3 Replies Latest reply on Nov 30, 2012 2:03 PM by Catherine Rivier

    Summary Results when using two data sources

    Ron Chipman

      I am blending two data sources together to measure the success of a campaign for our marketing team, and I can't remember the work-around shown at the TCC for Version 7 to get a summary result versus a huge table showing every customer record.

       

      Anyone remember or know?!

        • 1. Re: Summary Results when using two data sources
          Catherine Rivier

          I (unfortunately) wasn't at TCC, so if there's an easier solution than the way I do this, I'd love to know!

           

          But I do have to do a lot of data blending.  The way I do it is 2 part:

           

          1. Move the individual customer record (linking field) to the Level of Detail.  This will give you summary info, but with all data overlapping.
          2. To get rid of overlaps, use this calculation instead of your original calculation:

                         IF FIRST()==0 THEN (your calculation) END

           

          It's basically only looking at the first record in each partition, so if set up right it will only show the first record.  If summing, you'll need WINDOW_SUM or things like that.

           

          Here's a one really great post on that second part:

          http://community.tableau.com/thread/118885

          • 2. Re: Summary Results when using two data sources
            Ron Chipman

            Thanks Catherine,

             

            I'm still very new to this, and I think I'm overthinking it here.  Marketing has different codes for their segments on the list of "candidates" and then on the "results" sheets.  I am joining on email address (I know this is ugly, but its what I've got).


            I simply want to know which "candidates" actually purchased.  The two files are semi-congruent, so I have data on both pages that don't exist on the other.  I'm using the results page as my primary source.  What is the calculation that I should use to see the sum of the binary result of 'exists' and 'does not exist'?

             

            In excel, this is easy, but I want to keep it in Tableau, so I'm struggling like mad here!

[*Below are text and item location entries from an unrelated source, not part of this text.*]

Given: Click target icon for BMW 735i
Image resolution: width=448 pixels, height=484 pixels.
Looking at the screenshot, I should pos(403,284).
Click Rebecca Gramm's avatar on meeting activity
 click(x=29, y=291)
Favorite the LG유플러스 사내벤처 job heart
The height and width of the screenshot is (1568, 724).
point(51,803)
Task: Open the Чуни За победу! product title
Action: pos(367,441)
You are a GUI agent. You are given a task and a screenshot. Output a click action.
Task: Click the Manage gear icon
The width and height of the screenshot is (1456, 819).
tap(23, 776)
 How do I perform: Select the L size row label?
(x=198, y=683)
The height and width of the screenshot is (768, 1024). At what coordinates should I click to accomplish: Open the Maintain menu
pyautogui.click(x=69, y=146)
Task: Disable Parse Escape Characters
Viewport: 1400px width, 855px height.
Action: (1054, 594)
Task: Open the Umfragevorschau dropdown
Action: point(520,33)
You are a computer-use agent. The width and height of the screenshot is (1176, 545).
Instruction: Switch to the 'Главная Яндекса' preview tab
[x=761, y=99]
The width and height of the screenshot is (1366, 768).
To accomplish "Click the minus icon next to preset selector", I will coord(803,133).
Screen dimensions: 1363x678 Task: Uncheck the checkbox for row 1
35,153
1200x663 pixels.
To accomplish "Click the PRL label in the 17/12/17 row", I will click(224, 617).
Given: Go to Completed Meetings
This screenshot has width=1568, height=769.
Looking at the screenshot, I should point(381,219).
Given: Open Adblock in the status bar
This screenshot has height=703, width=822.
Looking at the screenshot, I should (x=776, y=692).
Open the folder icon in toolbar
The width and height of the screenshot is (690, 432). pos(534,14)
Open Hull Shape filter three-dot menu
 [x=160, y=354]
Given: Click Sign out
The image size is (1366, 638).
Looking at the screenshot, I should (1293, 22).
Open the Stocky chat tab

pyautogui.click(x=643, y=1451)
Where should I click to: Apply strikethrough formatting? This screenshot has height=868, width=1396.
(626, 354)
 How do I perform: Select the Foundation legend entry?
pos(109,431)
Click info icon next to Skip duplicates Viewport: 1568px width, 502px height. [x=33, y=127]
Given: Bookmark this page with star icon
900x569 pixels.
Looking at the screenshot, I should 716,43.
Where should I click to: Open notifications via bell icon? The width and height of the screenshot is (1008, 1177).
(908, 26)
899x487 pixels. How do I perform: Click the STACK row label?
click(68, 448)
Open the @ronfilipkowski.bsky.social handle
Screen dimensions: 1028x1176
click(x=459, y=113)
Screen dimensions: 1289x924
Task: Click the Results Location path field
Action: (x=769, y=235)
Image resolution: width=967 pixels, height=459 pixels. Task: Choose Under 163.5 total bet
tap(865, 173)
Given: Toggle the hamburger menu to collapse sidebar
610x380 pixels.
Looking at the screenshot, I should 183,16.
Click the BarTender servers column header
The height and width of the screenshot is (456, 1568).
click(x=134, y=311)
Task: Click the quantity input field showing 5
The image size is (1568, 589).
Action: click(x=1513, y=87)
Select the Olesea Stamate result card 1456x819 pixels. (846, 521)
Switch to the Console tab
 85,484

            • 3. Re: Summary Results when using two data sources
              Catherine Rivier

              Linked tables are always tricky in Tableau, that's why it always gives you the friendly recommendation to join in the data source if you can

               

              Attached is an example.  Not sure exactly what your data looks like, but I just made a sample file with 50 e-mail addresses on sheet Candidates, 31 on sheet Results - no duplicates on either sheet.  There are 26 that match, 5 that are on Results and not Candidates, and 24 on Candidates not Results.

               

              Just as a quick tip here on joins:  if I have to link a long text field like e-mail address, I always like to make a copy of the field to use as the link, where I use TRIM and change to all uppercase.  I also give the linking fields exactly the same name - saves manual work as Tableau will automatically recognize these as links.  So both have a new calculated field EMAIL-LINK:

                   trim(upper([EMAIL]))

               

              You can see the results of the link in tab Linked.  Then in tab FinalCount, there are two results.  First, I pulled both EMAIL-LINK fields from both data sets into the Level of Detail page.  Then I created a new calculated field, UniqueEmails, that's just a COUNTD of EMAIL.

               

              You can see just pulling UniqueEmails onto the sheet you get that overlapping text issue - I left it here as example.  The way to avoid this, is to use the calculated field UniqueEmails-NoOverlap.  This uses the FIRST()==0 trick in the discussion above, which will be your solution most of the time in these situations.  This field is:

               

                   IF FIRST()==0 THEN

                   window_sum([UniqueEmails])

                   END

               

              This should be partitioned (e.g. the window should be) by EMAIL-LINK (select Compute Using... then EMAIL-LINK).

               

              Final piece is that if you only want the count of records where they match, filter the linked EMAIL-LINK (the one in Candidates) to exclude Null and * (* being the non-matching values).  Without this you get all values in Results.

               

              Is this what you were looking to do?  If not, feel free to submit a sample data set and I'll be happy to take a look!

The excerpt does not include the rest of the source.